CS 245 - Programming Languages

Lab 9

Elixir reduce

According to the Elixir on-line documentation (https://hexdocs.pm/elixir/1.12/Enum.html#reduce/3) "Reduce (sometimes called fold) is a basic building block in functional programming. Almost all of the functions in the Enum module can be implemented on top of reduce. " For instance, Enum.map can be implemented using reduce as:
def my_map(enumerable, fun) do
  enumerable
  |> Enum.reduce([], fn x, acc -> [fun.(x) | acc] end)
  |> Enum.reverse()
end
In this lab you will use Enum reduce to implement other of the functions in the Enum module.

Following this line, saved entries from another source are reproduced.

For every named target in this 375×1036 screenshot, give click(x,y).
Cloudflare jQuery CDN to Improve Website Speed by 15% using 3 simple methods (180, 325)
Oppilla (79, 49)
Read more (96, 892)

Implement the following functions using Enum.reduce. You will need to write small anonymous functions to pass into reduce. Do not write your own recursive functions. As with the map example above, you may use Enum.reverse to change the order of items (but you will not need to).

  1. Enum.count/2
  2. Enum.sum/2
  3. Enum.max/1
  4. Enum.at/2
  5. Enum.join/2
  6. Enum.min_by (this differs from min in that there is a function passed returns the value to be compared rather than just comparing the values themselves). For instance, here are some examples of the use of Enum.min_by/2
            # find the number with the smallest squared value
            Enum.min_by([2,-3,4], fn (x) -> x*x end)
            # answer is 2
    
            # find the longest word -- by finding the smallest difference between 100 and word length
            Enum.min_by(["was", "am", "great", "then", "therefore"], fn (x) -> 100-String.length(x) end)
            # answer is "therefore"
        
Each of these functions is well documented at https://hexdocs.pm/elixir/1.12/Enum.html

What to hand in

Work no more than 80 minutes. If you did not complete everything, send what you have.